**O problema**
Reescreva o trecho do texto sobre Salvador que começa nas palavras "Fala-se em inclusão" e vai até "e de lazer.", trocando "diversidade" por "pluralidade".

**Texto para leitura**

----

Eis o grande xis da questão! Salvador não é Berlim, Salvador não é Roma, mas Salvador também não é Dubai, reinventada e recriada, não é Brasília, surgida no meio do nada, sem raízes, sem história. Não precisamos crescer, inventar, construir. Precisamos, isso sim, parar de crescer, parar de inventar moda, construir prédios e prédios. Como já escrevi certa feita, os centros históricos são sempre lugares ambicionados para moradia, cultura e entretenimento. São o foco da cidade, são a convergência da cidade para o convívio, o passeio, espetáculos, artesanato, restaurantes sofisticados, padarias tradicionais, bancas de revista e museus. Os shoppings, em Salvador, são casamatas. Enquanto implodem, desfiguram e atolam a cidade antiga, ficamos protegidos da violência que não se resolve, da falta de árvores e brisa que não se resolve, da falta de mobilidade: que deveria ser menos carro, menos ônibus, mais calçadões, bicicletas e bondes elétricos, menos poluentes, barulhentos, e esteticamente mais belos. Muito dinheiro está vindo e virá para a Copa do Mundo da FIFA. Salvador é estratégica. Ainda. Por enquanto. Já perdemos turistas para outras cidades do nordeste que, em termos culturais, históricos e naturais, não chegam a ter o porte daqui. Contudo, têm estrutura, têm gestão inteligente do turismo, têm uma orla, meu deus, uma orla marítima! Estamos em franca decadência. Quando algo está decadente, fazemos o que? Restauramos, revitalizamos, ou derrubamos, abafamos, escondemos a degradação com outras alternativas? Pensem bem. A intervenção de uma arena no entorno da Praça Castro Alves mudará tudo, será um elefante branco a estacionar para sempre na imagem da nossa cidade, na estrutura do nosso centro histórico, na mobilidade do local: que será uma loucura de cinco mil pessoas, ou o ostracismo de mais um espaço criado e subaproveitado. Há o argumento que a arena será para espetáculos de dança, de teatro e óperas. Quantas óperas são produzidas por ano em Salvador? Quantos espetáculos de dança e teatro existem para preencher os quase cem dias que compreendem os finais de semana da cidade? Será que numa cidade que viveu e morre da festa precisamos de mais ações para multidões? 
Fala-se em inclusão cultural, em dar um espaço para o povo sofrido, por outro lado, o que me soa esquizofrênico, pois o problema é que “neguinho não lê, neguinho não vê, não crê, pra quê, neguinho nem quer saber”, como diria Caetano. Inclusão cultural é inserir o soteropolitano na realidade artística diversa que pulula na cidade. E diversidade não pressupõe uma arena para cinco mil, mas cinco mil espaços de espetáculos, museus e opções artísticas, culturais e de lazer.

----

**Trechos dos registros**
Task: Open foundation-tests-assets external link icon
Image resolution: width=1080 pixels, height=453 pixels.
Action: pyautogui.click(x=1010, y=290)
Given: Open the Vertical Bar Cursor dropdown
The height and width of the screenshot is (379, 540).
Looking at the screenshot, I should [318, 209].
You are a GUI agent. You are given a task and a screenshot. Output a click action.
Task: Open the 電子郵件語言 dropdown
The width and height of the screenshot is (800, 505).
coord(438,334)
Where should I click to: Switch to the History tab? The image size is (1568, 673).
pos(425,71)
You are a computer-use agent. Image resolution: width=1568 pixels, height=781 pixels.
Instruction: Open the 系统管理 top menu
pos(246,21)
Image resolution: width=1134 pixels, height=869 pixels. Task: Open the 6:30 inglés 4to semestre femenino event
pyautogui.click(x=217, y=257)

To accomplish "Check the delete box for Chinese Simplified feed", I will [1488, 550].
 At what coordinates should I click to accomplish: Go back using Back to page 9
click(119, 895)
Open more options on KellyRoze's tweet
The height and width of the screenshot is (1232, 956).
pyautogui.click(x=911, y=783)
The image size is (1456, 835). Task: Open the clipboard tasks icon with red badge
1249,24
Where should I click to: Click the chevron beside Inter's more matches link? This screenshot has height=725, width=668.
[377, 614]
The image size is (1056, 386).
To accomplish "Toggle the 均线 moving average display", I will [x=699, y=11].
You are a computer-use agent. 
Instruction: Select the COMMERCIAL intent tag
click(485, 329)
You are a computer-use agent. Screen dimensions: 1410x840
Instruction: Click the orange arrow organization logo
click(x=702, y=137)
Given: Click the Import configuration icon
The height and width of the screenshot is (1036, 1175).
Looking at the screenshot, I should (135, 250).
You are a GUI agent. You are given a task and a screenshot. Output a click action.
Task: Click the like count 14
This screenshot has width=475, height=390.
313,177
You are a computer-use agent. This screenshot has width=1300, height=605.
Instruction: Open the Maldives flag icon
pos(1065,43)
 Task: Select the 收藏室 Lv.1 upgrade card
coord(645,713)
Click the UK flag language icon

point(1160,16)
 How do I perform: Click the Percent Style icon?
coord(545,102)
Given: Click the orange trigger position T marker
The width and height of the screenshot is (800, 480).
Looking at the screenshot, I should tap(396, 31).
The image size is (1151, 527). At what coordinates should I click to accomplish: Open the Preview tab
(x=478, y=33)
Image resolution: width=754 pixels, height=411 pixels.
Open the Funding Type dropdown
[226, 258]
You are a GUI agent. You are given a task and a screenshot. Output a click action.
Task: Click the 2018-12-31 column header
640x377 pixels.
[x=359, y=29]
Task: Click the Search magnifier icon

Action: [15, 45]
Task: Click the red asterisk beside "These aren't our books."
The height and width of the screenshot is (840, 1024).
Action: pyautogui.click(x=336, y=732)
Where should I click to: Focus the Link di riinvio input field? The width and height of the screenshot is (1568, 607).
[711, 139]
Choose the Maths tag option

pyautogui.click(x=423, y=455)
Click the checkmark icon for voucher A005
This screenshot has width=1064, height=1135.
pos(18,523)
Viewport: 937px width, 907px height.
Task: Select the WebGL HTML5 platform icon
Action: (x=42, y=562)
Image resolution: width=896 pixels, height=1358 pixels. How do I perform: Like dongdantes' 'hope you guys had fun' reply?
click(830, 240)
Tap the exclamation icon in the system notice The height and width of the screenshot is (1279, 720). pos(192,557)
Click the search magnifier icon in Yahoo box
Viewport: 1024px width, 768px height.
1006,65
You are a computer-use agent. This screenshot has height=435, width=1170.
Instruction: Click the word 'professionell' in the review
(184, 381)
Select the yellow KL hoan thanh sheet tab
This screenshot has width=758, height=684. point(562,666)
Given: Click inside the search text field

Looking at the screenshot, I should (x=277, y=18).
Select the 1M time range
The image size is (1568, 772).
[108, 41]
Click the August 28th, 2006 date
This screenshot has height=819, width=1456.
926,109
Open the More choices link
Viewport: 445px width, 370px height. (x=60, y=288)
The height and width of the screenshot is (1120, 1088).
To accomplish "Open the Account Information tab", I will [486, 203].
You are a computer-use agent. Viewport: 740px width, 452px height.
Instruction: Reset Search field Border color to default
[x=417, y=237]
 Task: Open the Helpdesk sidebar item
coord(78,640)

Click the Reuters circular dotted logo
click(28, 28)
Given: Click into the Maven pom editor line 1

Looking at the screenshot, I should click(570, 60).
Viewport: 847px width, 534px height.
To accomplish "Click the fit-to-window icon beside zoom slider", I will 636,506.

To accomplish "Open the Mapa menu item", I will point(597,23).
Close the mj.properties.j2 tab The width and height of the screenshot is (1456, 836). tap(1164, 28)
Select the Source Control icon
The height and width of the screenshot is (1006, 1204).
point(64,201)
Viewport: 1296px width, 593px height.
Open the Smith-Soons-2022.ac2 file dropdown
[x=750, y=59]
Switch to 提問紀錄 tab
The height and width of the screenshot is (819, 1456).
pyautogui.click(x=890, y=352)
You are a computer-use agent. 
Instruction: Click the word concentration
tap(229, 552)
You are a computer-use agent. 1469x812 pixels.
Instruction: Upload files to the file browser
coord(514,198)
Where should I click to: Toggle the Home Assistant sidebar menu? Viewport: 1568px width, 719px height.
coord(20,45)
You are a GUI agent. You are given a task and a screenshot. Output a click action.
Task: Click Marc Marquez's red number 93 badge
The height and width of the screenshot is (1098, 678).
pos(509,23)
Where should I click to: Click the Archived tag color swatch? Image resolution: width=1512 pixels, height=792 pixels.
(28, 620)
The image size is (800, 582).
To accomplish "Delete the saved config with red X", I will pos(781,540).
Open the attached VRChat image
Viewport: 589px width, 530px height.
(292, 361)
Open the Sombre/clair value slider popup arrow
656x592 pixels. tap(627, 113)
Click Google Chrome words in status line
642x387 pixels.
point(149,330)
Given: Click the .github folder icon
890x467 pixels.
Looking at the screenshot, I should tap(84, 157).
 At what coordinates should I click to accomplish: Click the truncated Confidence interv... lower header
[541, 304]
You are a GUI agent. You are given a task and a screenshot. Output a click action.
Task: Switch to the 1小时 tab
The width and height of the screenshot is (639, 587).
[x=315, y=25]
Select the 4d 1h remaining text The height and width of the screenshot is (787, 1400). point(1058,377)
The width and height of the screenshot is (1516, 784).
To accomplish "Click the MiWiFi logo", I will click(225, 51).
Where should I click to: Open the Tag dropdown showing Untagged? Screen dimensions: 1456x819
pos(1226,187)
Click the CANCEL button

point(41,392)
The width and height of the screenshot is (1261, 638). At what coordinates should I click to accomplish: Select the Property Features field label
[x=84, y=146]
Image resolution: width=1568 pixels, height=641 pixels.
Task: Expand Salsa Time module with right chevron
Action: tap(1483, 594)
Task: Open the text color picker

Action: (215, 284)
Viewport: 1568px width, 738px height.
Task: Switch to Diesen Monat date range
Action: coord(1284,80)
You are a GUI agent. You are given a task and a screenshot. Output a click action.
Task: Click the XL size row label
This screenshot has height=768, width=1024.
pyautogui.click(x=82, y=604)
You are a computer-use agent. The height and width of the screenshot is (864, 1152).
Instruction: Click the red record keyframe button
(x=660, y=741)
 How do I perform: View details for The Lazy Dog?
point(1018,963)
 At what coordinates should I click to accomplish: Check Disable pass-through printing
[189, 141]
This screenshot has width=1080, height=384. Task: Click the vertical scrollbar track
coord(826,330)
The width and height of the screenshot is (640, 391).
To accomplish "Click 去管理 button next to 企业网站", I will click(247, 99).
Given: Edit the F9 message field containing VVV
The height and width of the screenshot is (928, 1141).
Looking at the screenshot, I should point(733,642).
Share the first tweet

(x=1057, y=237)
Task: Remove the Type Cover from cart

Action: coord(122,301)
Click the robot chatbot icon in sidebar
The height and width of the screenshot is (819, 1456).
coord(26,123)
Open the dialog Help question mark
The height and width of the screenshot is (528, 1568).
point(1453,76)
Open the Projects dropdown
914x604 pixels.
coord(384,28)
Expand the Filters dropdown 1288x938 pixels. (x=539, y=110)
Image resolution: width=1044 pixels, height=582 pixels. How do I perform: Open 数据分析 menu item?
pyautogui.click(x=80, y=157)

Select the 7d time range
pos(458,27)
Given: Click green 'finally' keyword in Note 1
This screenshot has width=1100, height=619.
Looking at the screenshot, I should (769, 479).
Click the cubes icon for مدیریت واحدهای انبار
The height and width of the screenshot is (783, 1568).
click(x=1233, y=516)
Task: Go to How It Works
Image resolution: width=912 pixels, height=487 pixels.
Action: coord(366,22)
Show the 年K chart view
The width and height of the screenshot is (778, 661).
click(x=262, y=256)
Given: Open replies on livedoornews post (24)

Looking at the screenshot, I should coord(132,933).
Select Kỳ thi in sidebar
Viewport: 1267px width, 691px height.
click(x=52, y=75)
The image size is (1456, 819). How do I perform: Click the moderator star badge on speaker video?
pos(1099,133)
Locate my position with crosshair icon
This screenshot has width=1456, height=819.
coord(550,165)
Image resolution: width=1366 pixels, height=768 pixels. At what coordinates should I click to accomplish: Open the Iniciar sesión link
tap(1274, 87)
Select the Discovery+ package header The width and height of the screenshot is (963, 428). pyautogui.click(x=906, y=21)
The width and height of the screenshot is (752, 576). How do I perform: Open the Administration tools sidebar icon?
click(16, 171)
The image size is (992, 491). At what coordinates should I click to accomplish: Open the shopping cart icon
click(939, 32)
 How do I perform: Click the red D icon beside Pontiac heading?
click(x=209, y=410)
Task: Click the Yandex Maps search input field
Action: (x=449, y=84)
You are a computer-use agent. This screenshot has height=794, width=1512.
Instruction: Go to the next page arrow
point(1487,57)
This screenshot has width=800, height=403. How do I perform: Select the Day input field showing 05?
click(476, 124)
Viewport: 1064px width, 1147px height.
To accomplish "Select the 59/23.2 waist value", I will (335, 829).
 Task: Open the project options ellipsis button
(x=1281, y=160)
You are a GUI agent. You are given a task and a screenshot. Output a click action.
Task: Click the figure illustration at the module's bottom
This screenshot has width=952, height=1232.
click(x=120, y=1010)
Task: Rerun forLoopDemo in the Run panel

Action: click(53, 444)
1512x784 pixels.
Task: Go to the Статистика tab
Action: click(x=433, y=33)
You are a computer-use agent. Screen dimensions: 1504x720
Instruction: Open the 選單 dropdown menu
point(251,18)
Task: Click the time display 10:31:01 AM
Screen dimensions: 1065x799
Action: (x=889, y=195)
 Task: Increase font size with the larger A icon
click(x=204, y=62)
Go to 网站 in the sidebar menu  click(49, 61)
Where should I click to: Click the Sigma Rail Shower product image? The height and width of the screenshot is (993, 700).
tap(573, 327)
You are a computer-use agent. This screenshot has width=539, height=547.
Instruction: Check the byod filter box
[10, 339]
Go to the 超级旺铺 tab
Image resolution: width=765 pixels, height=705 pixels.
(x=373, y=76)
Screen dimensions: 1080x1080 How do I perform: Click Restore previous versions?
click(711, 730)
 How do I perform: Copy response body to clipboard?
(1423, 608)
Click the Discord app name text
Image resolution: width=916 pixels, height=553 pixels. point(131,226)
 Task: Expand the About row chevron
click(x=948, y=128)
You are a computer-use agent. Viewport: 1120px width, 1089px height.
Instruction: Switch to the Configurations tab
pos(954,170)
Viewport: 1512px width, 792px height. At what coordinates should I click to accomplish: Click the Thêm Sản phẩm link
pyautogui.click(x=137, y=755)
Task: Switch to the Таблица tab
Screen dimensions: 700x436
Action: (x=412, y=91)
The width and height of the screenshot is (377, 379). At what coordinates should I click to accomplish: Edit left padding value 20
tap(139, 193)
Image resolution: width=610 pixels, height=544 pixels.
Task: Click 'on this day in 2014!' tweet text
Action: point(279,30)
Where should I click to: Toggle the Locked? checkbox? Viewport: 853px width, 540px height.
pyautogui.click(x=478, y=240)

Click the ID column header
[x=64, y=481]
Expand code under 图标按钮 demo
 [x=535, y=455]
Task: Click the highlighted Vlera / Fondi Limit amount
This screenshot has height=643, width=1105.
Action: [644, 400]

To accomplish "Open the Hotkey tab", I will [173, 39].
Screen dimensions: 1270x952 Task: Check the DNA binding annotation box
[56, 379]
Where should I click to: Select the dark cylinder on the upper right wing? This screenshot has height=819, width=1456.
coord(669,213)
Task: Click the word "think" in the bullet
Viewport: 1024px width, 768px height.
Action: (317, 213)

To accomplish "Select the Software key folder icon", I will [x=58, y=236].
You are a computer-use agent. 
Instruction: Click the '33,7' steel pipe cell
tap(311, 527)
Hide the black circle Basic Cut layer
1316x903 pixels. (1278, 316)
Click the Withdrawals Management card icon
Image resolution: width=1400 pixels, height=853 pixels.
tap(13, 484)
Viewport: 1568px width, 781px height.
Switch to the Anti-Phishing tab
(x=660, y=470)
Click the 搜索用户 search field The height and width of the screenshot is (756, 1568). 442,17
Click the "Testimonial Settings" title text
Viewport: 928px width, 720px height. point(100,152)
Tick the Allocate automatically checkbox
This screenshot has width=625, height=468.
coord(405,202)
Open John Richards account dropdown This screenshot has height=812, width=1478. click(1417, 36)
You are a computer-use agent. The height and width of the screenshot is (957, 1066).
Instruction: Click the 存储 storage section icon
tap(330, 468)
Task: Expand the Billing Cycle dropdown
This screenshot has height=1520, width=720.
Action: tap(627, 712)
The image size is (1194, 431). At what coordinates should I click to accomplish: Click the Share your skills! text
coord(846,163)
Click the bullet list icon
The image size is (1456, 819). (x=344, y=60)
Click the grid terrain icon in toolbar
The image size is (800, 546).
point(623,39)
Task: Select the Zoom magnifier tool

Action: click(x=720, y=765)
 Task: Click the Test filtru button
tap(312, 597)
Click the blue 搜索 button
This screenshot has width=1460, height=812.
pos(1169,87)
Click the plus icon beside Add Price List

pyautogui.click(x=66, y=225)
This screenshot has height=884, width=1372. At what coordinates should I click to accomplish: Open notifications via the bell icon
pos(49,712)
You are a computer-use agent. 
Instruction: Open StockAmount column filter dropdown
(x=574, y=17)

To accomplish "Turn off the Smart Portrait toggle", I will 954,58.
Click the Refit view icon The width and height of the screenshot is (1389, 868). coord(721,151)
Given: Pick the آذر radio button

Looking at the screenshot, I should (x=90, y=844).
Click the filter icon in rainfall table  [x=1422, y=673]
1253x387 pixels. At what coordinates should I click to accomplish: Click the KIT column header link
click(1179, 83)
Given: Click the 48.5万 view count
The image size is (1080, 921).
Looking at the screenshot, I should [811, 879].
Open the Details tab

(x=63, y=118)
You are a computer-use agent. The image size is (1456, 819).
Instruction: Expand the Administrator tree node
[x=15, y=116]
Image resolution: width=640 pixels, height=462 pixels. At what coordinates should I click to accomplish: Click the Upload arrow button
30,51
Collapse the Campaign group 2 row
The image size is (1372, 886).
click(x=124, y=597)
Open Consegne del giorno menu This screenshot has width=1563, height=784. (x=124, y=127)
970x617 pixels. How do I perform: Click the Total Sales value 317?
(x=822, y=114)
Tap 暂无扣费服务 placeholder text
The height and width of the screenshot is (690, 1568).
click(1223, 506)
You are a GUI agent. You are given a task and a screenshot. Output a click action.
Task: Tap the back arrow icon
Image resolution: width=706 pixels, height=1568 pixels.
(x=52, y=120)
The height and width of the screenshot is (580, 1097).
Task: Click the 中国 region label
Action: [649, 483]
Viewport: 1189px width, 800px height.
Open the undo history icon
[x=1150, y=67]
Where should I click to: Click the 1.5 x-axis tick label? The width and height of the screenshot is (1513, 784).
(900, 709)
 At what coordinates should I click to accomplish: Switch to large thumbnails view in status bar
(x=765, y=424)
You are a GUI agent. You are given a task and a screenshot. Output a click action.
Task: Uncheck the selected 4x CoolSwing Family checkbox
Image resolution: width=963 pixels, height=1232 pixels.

----

**Resposta correta**
Fala-se em inclusão cultural, em dar um espaço para o povo sofrido, por outro lado, o que me soa esquizofrênico, pois o problema é que “neguinho não lê, neguinho não vê, não crê, pra quê, neguinho nem quer saber”, como diria Caetano. Inclusão cultural é inserir o soteropolitano na realidade artística diversa que pulula na cidade. E pluralidade não pressupõe uma arena para cinco mil, mas cinco mil espaços de espetáculos, museus e opções artísticas, culturais e de lazer.